Kent ie mij nog niet. Een grotere kluns bestaat niet..., en ja hoor, na 15 minuten te wachten hebben Manon en Micah allebei een vis, en ben ik nat. Daarom heeft Micah voor mij een extra vis gevangen, misschien kent hij me toch beter dan ik dacht...

"Ik ga slapen, je wilt niet weten hoe moe ik ben"

Manon geeuwt, rekt zich uit, geeft me een knipoog net als Micah even wegkijkt (hoop ik) en gaat de tent is. Ik weet dat ze liegt, want Manon is nooit moe. Echt nooit.

Micah en ik zitten een beetje verlegen naast elkaar bij het kampvuur. Wat eigenlijk best raar is, want tot nu toe is het nog nooit echt akward geweest ofzo. Misschien komt het doordat we allebei wel weten waarom Manon naar bed is gegaan.

"Mooi kampvuur. Knap hoor"

"Dankje," een korte stilte "heeft mn vader me geleerd"

"O," zeg ik "oke"

Oke... Over akward gesproken. Waarom weet ik nu ineens niets te zeggen.

"Kirsten?"

Ik kijk opzij en kijk recht in Micahs nu bijna zwarte ogen.

En voor ik iets kan zeggen buigt hij zich naar voren en kust me. De kus veranderd al snel in een zoen, en ik merk dat ik terug zoen. Voor mijn gevoel heeft het uren geduurd en toch te kort wanneer Micah zich terug trekt en me aan kijkt met een hele lieve grijns.

"Je wilt niet weten hoe lang ik dat al wilde doen" Zegt Micah met nog steeds de zelfde grijns op zijn gezicht.

En omdat ik niet weet wat ik hierop moet zeggen, zoen ik hem weer.   
En tot mijn opluchting duwt hij zich niet van me af, hij zoent me hevig terug. Ik ga met mijn hand door zijn haren, wat hij blijkbaar fijn vind, want hij stopt niet. Hij gaat met zijn handen onder mijn shirt, maar ik hou hem tegen. Te vroeg. Gelukkig begrijpt hij het, en hoeven we de kus niet te onderbreken.
Als we dat uiteindelijk wel doen, liggen we op de grond en ben ik buitenadem. Volgens bij ben ik nu degene met een grijns op mijn gezicht.

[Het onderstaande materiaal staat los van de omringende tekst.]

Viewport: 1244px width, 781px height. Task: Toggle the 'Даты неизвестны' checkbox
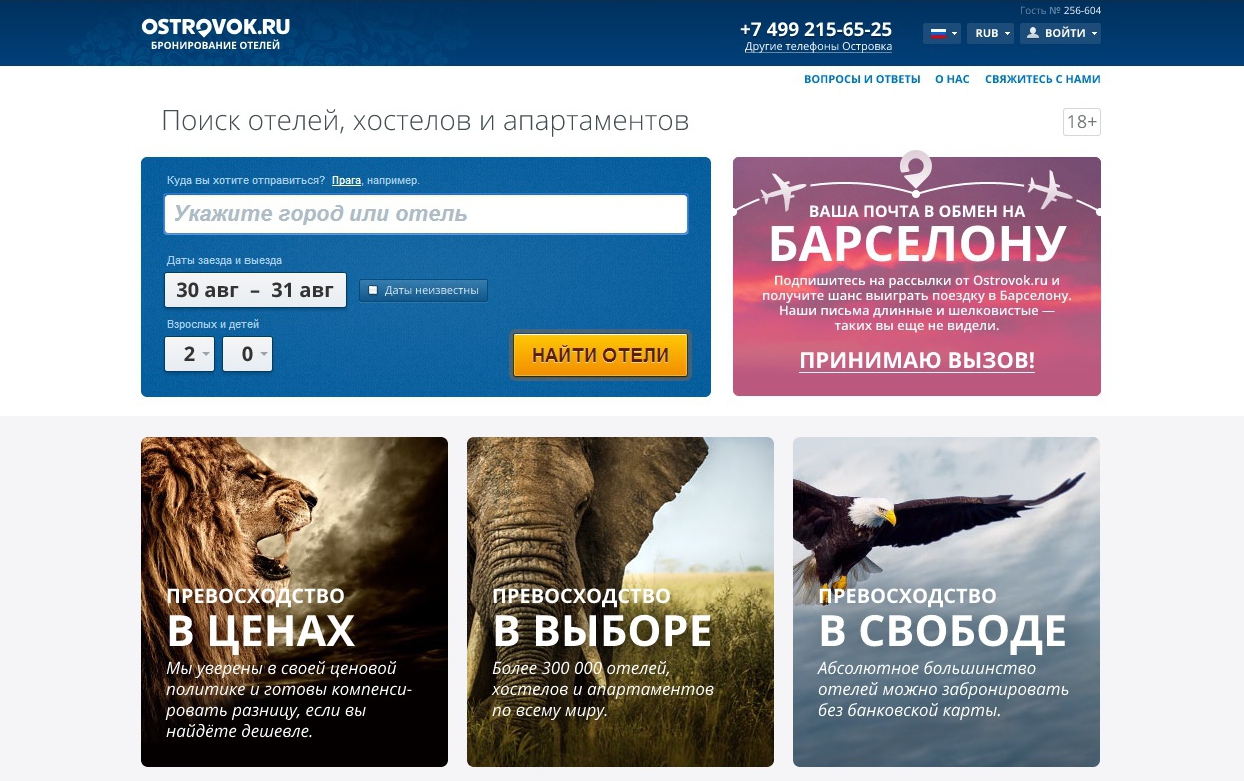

Inplaats van iets te zeggen ga ik met mijn hoofd op Micah liggen. Zo liggen we een tijdje tot dat ik me realiseer dat dit mijn eerste kus was, zou hij het gemerkt hebben? Dat ik nog geen ervaring heb...

"Micah?" Vraag ik.

"Ja?" Komt er uit zijn mond.

"Heb je veel meisjes gekust?"

Ik bijt op de binnenkant van mijn wang. Stom! Waarom vraag ik dat.

"Nee" Fluistert hij. "Jij bent mijn eerste"

"Jij ook de mijne" fluister ik terug. En op dat moment is niks meer belangrijk. Alleen hij en ik, bij het kampvuur.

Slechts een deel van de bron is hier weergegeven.